Tra i progetti che Ases ha finanziato e concluso ci sono la coltivazione del riso per l’autosufficienza alimentare nella comunità rurale di Oulampane (Senegal), la realizzazione di centri sanitari e di accoglienza oltreché di orti nel distretto di Marromeu (Mozambico), la coltivazioni di menta e frutto della passione nel dipartimento di Misiones (Paraguay), lo sviluppo agricolo integrato della comunità rurale di Ouarkhokh (Senegal) attraverso la creazione dell’orto di villaggio, la costruzione di un asilo nel comune di N’Dalatando (Angola) finalizzato ad accogliere i figli delle donne lavoratrici presso un’azienda agricola sorta su un terreno di 70 ettari messi a disposizione dalla locale Diocesi.

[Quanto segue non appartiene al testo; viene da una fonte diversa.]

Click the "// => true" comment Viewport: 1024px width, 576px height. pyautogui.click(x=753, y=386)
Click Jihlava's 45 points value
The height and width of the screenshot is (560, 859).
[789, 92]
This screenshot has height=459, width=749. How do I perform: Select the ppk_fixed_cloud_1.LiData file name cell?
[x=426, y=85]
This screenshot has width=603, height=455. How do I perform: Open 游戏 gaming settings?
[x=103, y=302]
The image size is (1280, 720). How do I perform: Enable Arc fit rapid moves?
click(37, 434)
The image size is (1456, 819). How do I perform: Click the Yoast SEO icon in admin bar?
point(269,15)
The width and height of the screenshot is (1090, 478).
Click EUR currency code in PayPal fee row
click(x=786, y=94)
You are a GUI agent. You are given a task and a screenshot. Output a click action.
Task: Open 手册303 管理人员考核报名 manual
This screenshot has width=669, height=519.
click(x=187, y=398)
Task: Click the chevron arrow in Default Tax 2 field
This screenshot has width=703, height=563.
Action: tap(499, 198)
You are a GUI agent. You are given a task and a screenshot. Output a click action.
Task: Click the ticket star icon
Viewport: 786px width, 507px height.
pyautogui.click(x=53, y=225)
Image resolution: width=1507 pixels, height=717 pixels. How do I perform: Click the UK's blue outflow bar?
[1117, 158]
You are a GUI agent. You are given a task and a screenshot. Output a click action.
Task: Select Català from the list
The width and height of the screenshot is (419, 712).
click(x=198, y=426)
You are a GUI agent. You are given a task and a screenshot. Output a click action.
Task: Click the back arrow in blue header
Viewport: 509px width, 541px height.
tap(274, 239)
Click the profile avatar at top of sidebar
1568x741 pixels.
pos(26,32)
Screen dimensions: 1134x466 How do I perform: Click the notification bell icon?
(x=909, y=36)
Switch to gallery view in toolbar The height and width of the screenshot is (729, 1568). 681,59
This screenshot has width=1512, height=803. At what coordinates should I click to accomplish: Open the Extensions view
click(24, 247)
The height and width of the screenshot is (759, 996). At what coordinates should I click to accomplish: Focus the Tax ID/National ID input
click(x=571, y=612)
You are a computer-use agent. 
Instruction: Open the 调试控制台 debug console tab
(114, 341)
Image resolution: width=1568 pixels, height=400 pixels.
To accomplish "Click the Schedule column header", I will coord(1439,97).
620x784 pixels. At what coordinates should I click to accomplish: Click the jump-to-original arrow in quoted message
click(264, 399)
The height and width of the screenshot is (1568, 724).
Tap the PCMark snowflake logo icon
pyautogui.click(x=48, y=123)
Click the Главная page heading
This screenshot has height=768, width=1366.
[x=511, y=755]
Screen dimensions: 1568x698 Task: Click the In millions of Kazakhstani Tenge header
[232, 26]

Questi sono solo alcuni esempi dei piani portati avanti da Ases nel mondo e dei quali si è parlato durante i lavori a Expo, nella Sala Convegni del Teatro della Terra nel Biodiversity Park. Dopo la relazione introduttiva di Claudio Guccinelli (direttore di Ases), sono intervenuti Livia Pomodoro (presidente Milan Center for Food Law and Policy), Antonio Gaudioso (segretario generale Cittadinanzattiva) e Andrea Sgarbossa per ENAMA.
Successivamente sono stati illustrati i progetti Ases nel mondo attraverso le relazioni di Giuditta Politi (presidente Cia Ancona) sulle attività in Mozambico, di Mario Maiorana (imprenditore agricolo) per l’Uganda, di Norberto Bellini (vicepresidente Ases) per illustrare i progetti in Paraguay, di Leone De Vita (Gruppo Abele) sulle attività in Costa d’Avorio, di Gianni Rasera (I Care Onlus) per il Senegal. È toccato invece ad Antonio Corbari (imprenditore agricolo) tracciare il profilo di un progetto biennale che Ases sta sviluppando a Milano con particolare sintonia ai temi di Expo: Nutrire la città che cambia.
“Credo che l’esperienza di Ases sia la più sintonica con l’idea di Expo: nutrire il pianeta, energie per la vita” ha evidenziato il presidente Scanavino nelle sue conclusioni “Come Cia abbiamo voluto porre l’attenzione sul tema imprescindibile di come, tramite l’agricoltura, si possa e si debba impostare un nuovo modello di sviluppo. È necessario operare per costruire una prospettiva economica a quelle popolazioni che oggi sono spinte all’esodo per disperazione. La cooperazione internazionale in campo agricolo è oggigiorno equivalente a un’azione di peacekeeping. Va assicurato reddito alle imprese e protagonismo sociale agli agricoltori innanzitutto per sfamare il pianeta, ma, affinché il diritto al cibo non sia un generico appello a risolvere l’emergenza alimentare bisogna ridisegnare una mappa del nuovo sviluppo mondiale capace di soddisfare da un lato la richiesta di cibo e, dall’altro, di preservare le risorse naturali. È necessario, quindi, rafforzare nel contempo la lotta a pratiche come il land grabbing, come la privatizzazione delle risorse idriche, come la riduzione delle specialità agricole a commodity, che sono l’estrinsecazione di un modello che depaupera il pianeta, non risolve la questione alimentare e mortifica la centralità del valore agricolo”.